-------- Document extract --------
Dillon v. Bicknell
Before: Haynes
Synopsis
District Attorney—Term of Office—Compensation for Holding Over— County Government Act—Repeal of Code Provision.—Section 4109 of the Political Code, limiting the term of office of certain county officers, including the district attorney, to the precise period of two years, was repealed by section 60 of the County Government Act, providing that all officers elected thereunder shall hold office until their successors are elected or appointed and qualified; and the district attorney is entitled to demand and receive compensation in proportion to his monthly salary for such part of a month as he may hold over, after the expiration of the term for which he was elected, until his successor has qualified.
Id.—Statutory Construction — Revision — Repeal by Implication.— Whenever it clearly appears that the intention of the legislature, by a later act, is to revise the entire subject matter of a former act, the subsequent act operates as a repeal of the former, although it contains no precise words to that effect; and even if the subsequent statute be not repugnant in all of its provisions to a prior one, yet, if the later statute was clearly intended to prescribe the only rule which should govern in the case provided for, it repeals the original act.
-------- Stored records --------
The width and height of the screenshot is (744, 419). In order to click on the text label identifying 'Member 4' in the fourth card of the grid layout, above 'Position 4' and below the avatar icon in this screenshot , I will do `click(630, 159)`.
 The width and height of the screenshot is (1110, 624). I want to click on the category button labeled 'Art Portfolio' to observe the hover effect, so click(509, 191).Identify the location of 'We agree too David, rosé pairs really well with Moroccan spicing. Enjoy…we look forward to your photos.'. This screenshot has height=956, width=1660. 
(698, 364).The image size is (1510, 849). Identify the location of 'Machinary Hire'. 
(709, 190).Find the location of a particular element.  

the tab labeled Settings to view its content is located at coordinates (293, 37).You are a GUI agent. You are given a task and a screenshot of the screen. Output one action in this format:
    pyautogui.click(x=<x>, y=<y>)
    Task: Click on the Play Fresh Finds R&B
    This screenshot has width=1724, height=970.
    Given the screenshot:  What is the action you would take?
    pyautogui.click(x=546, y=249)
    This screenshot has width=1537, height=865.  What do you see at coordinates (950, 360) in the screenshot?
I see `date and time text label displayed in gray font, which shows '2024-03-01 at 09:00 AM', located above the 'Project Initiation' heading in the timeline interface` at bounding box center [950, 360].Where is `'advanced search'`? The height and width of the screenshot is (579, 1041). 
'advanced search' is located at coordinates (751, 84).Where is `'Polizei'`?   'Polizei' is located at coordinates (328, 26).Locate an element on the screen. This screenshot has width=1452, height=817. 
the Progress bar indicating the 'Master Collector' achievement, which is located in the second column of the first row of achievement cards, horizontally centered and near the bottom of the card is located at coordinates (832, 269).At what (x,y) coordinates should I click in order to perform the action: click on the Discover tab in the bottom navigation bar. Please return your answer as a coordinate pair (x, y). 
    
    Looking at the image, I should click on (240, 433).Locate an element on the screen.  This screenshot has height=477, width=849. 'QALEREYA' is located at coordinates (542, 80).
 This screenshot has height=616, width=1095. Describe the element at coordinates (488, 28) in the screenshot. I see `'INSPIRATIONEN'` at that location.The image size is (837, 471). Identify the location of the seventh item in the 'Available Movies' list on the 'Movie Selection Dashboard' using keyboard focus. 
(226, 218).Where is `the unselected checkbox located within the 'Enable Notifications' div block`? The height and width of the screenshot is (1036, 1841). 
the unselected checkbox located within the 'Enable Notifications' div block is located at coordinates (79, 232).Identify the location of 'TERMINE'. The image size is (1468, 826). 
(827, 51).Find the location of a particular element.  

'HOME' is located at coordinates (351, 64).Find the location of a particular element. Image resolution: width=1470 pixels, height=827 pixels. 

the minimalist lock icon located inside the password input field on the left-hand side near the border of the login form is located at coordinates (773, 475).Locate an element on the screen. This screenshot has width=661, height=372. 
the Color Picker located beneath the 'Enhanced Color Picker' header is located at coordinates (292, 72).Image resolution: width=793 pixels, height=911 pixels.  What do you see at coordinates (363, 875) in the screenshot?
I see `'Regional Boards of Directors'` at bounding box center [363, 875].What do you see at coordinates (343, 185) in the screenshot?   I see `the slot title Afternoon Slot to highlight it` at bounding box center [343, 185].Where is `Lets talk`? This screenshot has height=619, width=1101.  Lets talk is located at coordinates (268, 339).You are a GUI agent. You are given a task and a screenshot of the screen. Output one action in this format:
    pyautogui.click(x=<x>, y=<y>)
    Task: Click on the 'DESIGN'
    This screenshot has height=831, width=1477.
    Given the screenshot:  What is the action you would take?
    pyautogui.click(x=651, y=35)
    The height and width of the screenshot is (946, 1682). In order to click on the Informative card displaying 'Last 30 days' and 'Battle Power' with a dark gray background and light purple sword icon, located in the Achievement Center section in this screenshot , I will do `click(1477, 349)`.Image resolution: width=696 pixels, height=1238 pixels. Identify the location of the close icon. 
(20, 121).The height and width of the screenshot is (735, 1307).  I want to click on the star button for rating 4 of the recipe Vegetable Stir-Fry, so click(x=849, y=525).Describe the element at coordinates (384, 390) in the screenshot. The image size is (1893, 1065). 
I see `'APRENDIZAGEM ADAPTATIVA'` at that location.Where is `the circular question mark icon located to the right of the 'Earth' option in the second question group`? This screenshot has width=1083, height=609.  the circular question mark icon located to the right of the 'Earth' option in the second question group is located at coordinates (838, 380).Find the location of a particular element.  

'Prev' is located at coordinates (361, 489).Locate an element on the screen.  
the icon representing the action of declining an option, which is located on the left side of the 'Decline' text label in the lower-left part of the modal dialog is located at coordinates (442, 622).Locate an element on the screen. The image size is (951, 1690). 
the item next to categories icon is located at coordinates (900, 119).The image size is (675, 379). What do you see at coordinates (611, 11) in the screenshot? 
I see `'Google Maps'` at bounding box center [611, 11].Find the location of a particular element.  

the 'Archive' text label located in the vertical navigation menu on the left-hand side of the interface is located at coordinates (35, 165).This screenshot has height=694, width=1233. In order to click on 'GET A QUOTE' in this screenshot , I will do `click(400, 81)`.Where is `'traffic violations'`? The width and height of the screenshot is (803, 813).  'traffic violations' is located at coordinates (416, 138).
--------
#### Instructions:
A: Reproduce the Dillon v. Bicknell synopsis verbatim from "Id.—Statutory Construction —" up to and including "the original act.".
B: For each statement below, indicate whether it agrees with the Dillon v. Bicknell synopsis by answering yes or no and quoting the exact words of the synopsis that settle it.
(i) Section 4109 of the Political Code was repealed by section 60 of the County Government Act.
(ii) A later act repeals a former act only if it contains precise words to that effect.
(iii) A district attorney who holds over after his term expires receives no compensation for that period.

#### Response list:
A:
Id.—Statutory Construction — Revision — Repeal by Implication.— Whenever it clearly appears that the intention of the legislature, by a later act, is to revise the entire subject matter of a former act, the subsequent act operates as a repeal of the former, although it contains no precise words to that effect; and even if the subsequent statute be not repugnant in all of its provisions to a prior one, yet, if the later statute was clearly intended to prescribe the only rule which should govern in the case provided for, it repeals the original act.

B:
(i) Yes: "was repealed by section 60 of the County Government Act"
(ii) No: "the subsequent act operates as a repeal of the former, although it contains no precise words to that effect"
(iii) No: "the district attorney is entitled to demand and receive compensation in proportion to his monthly salary for such part of a month as he may hold over"